A guerra dos números do desemprego é um dos episódios mais tristes desta pré-campanha. Porque o jogo é mórbido. 
Porque todos, Governo e Oposição, fazem bluff. 
Porque os números prestam-se a que todos tenham razão. 
E porque não há solução. 
Ou ela é demorada. 
Mas vamos aos números, juntando-lhes nomes. 
A tratar por tu, para os chamar até nós.

As peças

O Dinis tem 52 anos. 
Ainda manda currículos. 
Tomou-lhe o hábito. 
Até há meio ano, recebia subsídio. 
E mandava currículos. 
Mas já não pedia trabalho. 
Nem se sentia humilhado. 
Durante dois anos, quando o despediram, a ele e a mais uns quantos, para limpar a empresa e a tornar "interessante" para vender, bateu de porta em porta, até não pretender mais do que uns carimbos ou uns e-mails como resposta, para provar que andava à procura. 
Hoje, engrossa os 243 mil que baixaram os braços.

O António ainda resiste. 
Está nos 620,4 mil que, segundo o Instituto Nacional de Estatística, se encontravam no desemprego no último trimestre. 
São 48 anos, mais uns meses, a fazer de conta que sai de casa para trabalhar. 
Apareceram-lhe umas coisas, adaptáveis a um operário fabril. 
Mas o dinheiro que iria receber não chegava para as despesas. 
Disse não. 
Há coisas que a dignidade não merece.

O Diogo tem 28 anos. 
Acabou o curso há quatro. 
Faz biscates há três. 
Tanto trabalha 16 horas por dia, como nada. 
E vale tudo. 
É um enfermeiro pronto a servir. 
Está numa clínica, como poderia estar como auxiliar num centro de dia. 
O percurso é o mesmo da grande maioria dos recém-licenciados. 
Esteve um ano a receber a meias pela clínica e pelo Estado num estágio profissional. Acabou, entrou outro para o lugar dele, fez-se à vida. 
Trabalha quando tem, recebe quando calha. 
Há de emigrar. 
E sair das estatísticas. 
A subir ou a descer, terão sido 500 mil a sair do país nos últimos quatro anos.

Os jogadores

O Governo joga bem. 
Mas faz bluff. 
A taxa do desemprego teve uma quebra forte. 
E é, para o Governo que operou a maior mudança das leis laborais dos últimos 40 anos, um trunfo. 
Destruiu-se emprego. 
Mas o país estava falido. 
O empobrecimento foi violento, mas o país está hoje melhor. 
E a UGT, central sindical ligada ao PS, diz améns e também quer louros.

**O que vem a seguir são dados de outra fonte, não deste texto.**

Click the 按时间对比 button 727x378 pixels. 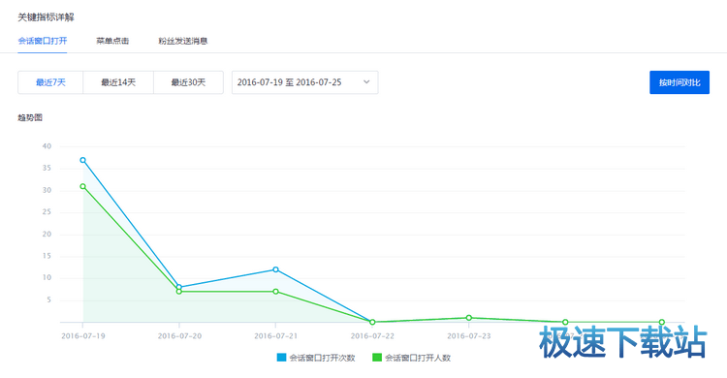click(680, 82)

A Oposição joga bem, mas faz bluff. 
Ao coro do Bloco e do PCP, os socialistas juntam que o Governo é responsável pela maior destruição de emprego dos últimos 50 anos. 
Ou que a baixa taxa se deve aos incentivos do Estado. 
Mas não diz a cartada que tem. 
Porque nada se pode prometer sobre as areias movediças em que a economia se transformou. 
E prometer, hoje, tira votos. 
Mesmo os do Dinis, do António e do Diogo. 
Há neles uma esperança ténue nos números da coligação.

Estranha esperança.

Post scriptum - Os casos acima retratados são reais, salvaguardando a identidade, e não ficcionados como os que os cartazes do PS ostentam. Costa não quer mesmo ganhar eleições.